Problem statement
Collect each line of the records containing the string "section".

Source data
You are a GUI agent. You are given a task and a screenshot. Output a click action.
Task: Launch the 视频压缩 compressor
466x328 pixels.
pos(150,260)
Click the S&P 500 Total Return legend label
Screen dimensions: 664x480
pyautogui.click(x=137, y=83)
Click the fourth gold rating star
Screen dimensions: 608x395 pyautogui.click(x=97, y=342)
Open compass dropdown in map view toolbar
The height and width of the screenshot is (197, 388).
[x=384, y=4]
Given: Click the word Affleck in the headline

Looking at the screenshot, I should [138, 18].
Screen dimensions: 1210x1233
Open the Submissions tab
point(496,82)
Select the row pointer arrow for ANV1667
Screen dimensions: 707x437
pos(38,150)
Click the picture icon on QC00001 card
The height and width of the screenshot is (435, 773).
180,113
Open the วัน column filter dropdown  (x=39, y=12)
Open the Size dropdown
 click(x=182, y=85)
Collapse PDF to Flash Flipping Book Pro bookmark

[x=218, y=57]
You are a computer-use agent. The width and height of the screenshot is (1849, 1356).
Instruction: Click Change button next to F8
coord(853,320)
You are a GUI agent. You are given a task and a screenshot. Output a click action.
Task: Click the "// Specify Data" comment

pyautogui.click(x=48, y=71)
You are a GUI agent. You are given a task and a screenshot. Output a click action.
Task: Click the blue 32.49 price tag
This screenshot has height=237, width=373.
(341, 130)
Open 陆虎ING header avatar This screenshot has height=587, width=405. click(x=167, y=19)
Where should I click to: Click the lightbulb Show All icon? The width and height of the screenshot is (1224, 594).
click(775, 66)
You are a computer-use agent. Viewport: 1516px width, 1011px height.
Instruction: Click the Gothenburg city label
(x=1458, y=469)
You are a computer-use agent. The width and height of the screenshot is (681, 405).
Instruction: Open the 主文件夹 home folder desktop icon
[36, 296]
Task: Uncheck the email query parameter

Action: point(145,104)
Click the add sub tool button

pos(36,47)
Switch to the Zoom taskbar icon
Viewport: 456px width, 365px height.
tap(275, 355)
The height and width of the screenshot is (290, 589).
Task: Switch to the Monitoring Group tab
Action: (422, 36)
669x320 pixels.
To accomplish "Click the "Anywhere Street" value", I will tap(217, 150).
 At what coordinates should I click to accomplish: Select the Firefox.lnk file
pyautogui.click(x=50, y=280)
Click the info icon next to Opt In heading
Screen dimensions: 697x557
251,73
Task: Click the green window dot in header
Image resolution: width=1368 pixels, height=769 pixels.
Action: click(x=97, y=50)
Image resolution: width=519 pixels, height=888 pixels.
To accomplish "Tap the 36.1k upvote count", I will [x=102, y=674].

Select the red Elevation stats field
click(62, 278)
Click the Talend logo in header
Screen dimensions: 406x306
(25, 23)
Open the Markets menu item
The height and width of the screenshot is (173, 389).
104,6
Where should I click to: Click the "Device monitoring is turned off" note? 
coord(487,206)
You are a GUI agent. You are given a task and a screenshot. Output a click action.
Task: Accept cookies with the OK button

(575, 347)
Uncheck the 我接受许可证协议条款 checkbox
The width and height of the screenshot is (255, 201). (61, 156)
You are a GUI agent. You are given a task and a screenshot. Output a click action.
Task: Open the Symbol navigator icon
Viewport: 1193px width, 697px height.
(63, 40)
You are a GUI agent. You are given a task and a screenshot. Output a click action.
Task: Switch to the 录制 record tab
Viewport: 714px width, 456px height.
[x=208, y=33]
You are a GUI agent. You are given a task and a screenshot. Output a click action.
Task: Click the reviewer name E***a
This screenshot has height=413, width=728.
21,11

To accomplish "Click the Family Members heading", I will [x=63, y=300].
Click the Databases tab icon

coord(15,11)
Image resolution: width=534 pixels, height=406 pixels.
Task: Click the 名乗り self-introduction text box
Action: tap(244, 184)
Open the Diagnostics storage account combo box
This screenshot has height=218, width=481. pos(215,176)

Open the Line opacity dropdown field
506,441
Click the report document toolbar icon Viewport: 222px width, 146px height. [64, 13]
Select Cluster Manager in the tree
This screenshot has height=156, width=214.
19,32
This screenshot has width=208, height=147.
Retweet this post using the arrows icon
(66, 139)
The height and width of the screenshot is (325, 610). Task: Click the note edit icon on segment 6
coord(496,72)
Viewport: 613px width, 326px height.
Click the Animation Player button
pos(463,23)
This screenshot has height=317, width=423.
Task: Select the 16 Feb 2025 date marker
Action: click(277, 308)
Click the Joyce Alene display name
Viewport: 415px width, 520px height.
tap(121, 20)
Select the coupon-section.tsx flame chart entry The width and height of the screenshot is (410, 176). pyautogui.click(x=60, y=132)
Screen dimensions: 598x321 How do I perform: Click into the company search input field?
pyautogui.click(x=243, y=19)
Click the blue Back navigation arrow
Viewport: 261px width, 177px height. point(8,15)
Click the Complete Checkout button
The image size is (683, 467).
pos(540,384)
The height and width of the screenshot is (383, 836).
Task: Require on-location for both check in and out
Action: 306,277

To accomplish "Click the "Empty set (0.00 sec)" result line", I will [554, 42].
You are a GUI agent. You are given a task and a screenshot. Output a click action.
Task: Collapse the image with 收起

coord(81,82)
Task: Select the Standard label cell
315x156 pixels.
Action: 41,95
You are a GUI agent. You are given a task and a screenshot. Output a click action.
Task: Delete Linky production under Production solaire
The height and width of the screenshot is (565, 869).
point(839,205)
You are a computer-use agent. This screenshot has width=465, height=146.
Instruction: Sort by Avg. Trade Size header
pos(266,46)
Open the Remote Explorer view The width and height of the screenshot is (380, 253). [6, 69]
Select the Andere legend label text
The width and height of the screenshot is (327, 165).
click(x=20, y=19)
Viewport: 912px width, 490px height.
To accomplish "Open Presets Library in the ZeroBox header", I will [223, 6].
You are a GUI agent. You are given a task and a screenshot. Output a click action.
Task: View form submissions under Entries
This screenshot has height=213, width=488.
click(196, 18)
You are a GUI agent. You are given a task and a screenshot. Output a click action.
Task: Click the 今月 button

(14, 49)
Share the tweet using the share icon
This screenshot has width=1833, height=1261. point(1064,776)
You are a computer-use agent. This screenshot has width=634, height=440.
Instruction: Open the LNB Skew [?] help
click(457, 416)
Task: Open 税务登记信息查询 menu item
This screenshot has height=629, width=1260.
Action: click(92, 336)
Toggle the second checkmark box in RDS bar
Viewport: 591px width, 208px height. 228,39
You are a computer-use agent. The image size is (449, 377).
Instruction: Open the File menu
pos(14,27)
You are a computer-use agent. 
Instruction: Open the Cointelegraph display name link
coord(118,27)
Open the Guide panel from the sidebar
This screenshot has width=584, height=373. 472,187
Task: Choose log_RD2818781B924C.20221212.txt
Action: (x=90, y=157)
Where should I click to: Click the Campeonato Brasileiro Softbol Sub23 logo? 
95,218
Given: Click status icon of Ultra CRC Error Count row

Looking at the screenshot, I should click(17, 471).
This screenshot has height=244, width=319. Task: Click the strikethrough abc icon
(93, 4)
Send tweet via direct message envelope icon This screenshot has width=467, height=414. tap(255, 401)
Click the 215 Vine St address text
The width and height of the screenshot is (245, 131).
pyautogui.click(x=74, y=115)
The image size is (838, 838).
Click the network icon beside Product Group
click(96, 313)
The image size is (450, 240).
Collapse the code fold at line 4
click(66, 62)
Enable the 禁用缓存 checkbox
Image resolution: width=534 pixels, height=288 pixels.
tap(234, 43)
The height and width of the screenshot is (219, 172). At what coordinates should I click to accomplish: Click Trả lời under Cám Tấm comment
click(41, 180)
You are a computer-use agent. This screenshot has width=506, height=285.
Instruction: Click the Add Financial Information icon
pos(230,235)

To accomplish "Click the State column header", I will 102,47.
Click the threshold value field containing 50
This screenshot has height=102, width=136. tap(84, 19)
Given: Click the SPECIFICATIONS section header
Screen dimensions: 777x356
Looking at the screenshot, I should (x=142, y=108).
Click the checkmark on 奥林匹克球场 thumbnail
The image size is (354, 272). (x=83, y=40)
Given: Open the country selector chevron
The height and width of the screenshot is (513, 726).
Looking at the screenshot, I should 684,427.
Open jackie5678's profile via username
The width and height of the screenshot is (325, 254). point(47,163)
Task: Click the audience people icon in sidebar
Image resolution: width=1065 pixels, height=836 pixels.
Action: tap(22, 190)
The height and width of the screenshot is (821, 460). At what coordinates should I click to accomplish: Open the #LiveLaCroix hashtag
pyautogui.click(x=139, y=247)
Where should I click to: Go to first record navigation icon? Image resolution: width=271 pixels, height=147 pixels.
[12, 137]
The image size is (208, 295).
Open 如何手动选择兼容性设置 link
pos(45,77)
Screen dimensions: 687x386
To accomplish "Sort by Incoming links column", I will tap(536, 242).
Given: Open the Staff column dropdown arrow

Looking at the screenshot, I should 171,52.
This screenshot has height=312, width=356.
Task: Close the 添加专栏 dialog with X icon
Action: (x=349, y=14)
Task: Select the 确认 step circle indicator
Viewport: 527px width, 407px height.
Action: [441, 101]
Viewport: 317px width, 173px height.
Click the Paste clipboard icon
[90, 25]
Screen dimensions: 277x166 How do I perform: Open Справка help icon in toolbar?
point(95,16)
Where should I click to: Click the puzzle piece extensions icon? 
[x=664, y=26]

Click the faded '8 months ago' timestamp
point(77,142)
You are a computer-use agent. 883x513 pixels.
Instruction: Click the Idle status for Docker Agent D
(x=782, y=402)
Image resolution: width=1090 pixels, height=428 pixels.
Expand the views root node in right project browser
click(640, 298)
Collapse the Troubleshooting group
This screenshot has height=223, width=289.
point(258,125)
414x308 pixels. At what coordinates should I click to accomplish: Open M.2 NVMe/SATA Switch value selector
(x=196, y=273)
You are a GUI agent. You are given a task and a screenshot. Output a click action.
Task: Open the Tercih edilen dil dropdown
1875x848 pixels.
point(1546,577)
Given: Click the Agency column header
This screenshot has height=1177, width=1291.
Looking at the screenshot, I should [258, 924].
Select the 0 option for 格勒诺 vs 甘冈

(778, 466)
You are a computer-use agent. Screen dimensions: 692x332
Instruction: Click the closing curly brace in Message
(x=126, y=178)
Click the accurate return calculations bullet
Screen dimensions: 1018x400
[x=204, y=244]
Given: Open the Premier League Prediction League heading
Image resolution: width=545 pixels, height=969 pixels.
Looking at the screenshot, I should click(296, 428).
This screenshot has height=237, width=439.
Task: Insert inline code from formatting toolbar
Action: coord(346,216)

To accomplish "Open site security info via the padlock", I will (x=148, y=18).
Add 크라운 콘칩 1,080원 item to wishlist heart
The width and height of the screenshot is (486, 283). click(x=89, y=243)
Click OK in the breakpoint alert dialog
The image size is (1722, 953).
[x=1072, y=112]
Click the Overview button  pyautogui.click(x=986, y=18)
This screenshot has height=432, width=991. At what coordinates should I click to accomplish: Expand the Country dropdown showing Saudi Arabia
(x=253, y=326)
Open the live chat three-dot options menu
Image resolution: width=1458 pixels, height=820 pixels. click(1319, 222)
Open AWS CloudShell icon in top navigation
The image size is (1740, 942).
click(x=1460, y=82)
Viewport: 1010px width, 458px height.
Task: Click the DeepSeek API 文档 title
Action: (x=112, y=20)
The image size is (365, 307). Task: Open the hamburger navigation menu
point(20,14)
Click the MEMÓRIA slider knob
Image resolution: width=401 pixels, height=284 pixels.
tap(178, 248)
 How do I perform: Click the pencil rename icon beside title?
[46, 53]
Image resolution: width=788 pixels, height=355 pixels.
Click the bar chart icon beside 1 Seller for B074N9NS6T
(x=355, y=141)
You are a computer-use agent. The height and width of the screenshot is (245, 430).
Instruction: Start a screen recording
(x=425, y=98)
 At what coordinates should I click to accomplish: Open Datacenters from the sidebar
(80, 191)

Problem solution
Select the coupon-section.tsx flame chart entry The width and height of the screenshot is (410, 176). pyautogui.click(x=60, y=132)
Given: Click the SPECIFICATIONS section header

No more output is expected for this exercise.